A trivial way to turn a case-sensitive String hash function into a case-insensitive one is to to pass a lower-case (or upper-case) version of the String.
However, in our days of Unicode strings, this is not innocuous…
Running a quick benchmark on SimpleStringHash (a FNV-1a derivative [1]), I got the following figures (execution time, lower is better):
- SimpleStringHash( str ) : 100
- SimpleStringHash(LowerCase( str ) : 423
- SimpleStringHash(UnicodeLowerCase( str )) : 1628
LowerCase() in Delphi is not Unicode-capable, just ASCII, but still involves a memory allocation, and thus ends up 4x slower.

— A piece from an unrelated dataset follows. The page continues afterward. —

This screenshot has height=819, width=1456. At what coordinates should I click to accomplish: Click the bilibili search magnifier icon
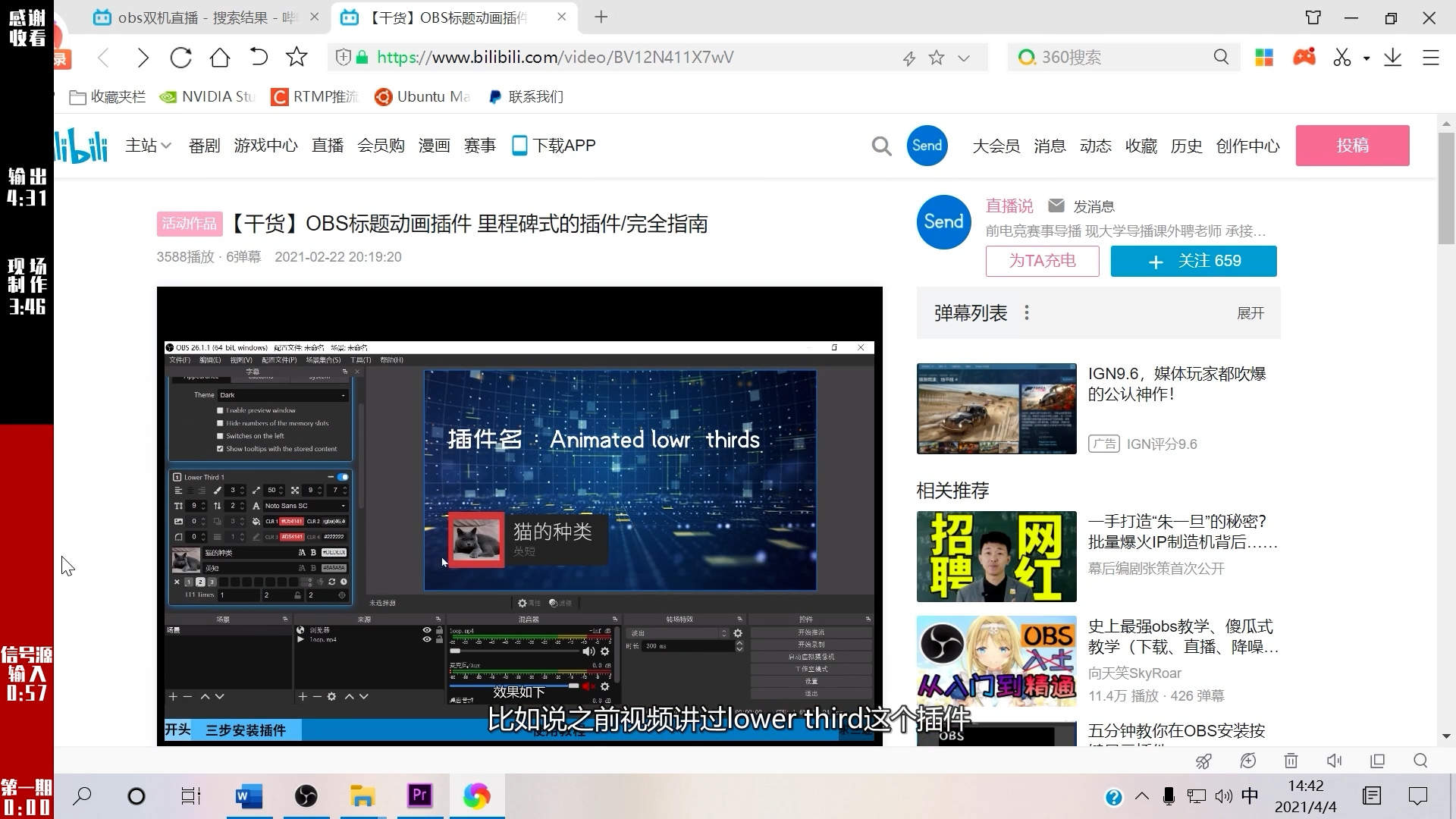[x=881, y=146]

The UnicodeLowerCase() calls involves the Windows API CharLowerBuffW, and full Unicode support (and complexity), and so ends up 16x slower.
I found that in practice, when a hash and case-sensitivity are involved, the majority of strings are actually ASCII, with the occasionnal one involving Unicode for accents, cedillas, etc.
This can be taken advantage of in an optimistic implementation: assume ASCII, and fallback if the assumption fails.
Given the difference in execution times, the optimistic implementation will be beneficial even if its assumption is incorrect 90% of the time. The ASCII lower-case logic is simple enough and can be baked in:
function SimpleLowerCaseStringHash(const s : String) : Cardinal;
function Fallback(const s : String) : Cardinal;
begin
Result := SimpleStringHash(UnicodeLowerCase(s));
end;
var
i : Integer;
c : Word;
begin
// modified FNV-1a using length as seed
Result := Length(s);
for i := 1 to Result do begin
c := Ord(s[i]);
if c > 127 then // not ASCII, need to fallback
Exit( Fallback(s) )
else if c in [Ord('A')..Ord('Z')] then begin // ASCII lower-case logic
c := c + (Ord('a')-Ord('A'));
end;
Result := (Result xor c) * 16777619;
end;
end;
In the above code, the use of a local procedure is not innocent: a function returning a string (UnicodeLowerCase) means an implicit exception frame and reference counting overhead. By using a local procedure, we ensure that this overhead is not present when hashing an ASCII string. For more details, you may want to read this article [2].
SimpleLowerCaseStringHash executes the benchmarks with the score of 170 when the strings are ASCII, so 2.5x faster than even SimpleStringHash(LowerCase()), and more multi-thread-friendly as it involves no memory allocations.